### TASK PROMPT:
Some lines in the entries contain the word "mode". Copy all of them.

Data extracted from a collection:

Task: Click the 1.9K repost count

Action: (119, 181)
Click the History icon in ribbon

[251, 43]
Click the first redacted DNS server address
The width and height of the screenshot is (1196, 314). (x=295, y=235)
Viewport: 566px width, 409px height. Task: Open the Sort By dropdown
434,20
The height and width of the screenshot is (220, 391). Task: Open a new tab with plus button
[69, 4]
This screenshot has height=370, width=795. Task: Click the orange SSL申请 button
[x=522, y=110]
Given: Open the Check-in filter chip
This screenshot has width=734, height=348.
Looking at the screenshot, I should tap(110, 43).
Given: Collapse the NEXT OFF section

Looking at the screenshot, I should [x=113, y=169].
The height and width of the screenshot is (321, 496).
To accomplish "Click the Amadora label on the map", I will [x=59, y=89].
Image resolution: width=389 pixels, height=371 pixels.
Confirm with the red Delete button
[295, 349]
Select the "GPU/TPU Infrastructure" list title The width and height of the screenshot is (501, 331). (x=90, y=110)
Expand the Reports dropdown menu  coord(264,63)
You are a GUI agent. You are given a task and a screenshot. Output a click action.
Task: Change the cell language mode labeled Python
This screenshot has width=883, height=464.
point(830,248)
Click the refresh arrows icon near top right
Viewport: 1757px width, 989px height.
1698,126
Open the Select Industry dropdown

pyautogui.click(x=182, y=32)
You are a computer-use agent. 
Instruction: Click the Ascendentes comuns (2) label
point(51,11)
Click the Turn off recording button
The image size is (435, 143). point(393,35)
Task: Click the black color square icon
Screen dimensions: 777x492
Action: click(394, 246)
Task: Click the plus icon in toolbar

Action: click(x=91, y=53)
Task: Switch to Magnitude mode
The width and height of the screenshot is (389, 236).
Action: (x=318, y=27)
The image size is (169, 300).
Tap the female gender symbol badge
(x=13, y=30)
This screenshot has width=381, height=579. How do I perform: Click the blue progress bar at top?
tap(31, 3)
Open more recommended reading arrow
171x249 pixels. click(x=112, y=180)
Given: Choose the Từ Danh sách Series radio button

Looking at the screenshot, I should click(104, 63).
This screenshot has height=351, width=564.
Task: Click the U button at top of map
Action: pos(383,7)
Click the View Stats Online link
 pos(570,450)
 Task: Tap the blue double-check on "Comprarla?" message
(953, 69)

### RESPONSE BOX:
Task: Change the cell language mode labeled Python
Task: Switch to Magnitude mode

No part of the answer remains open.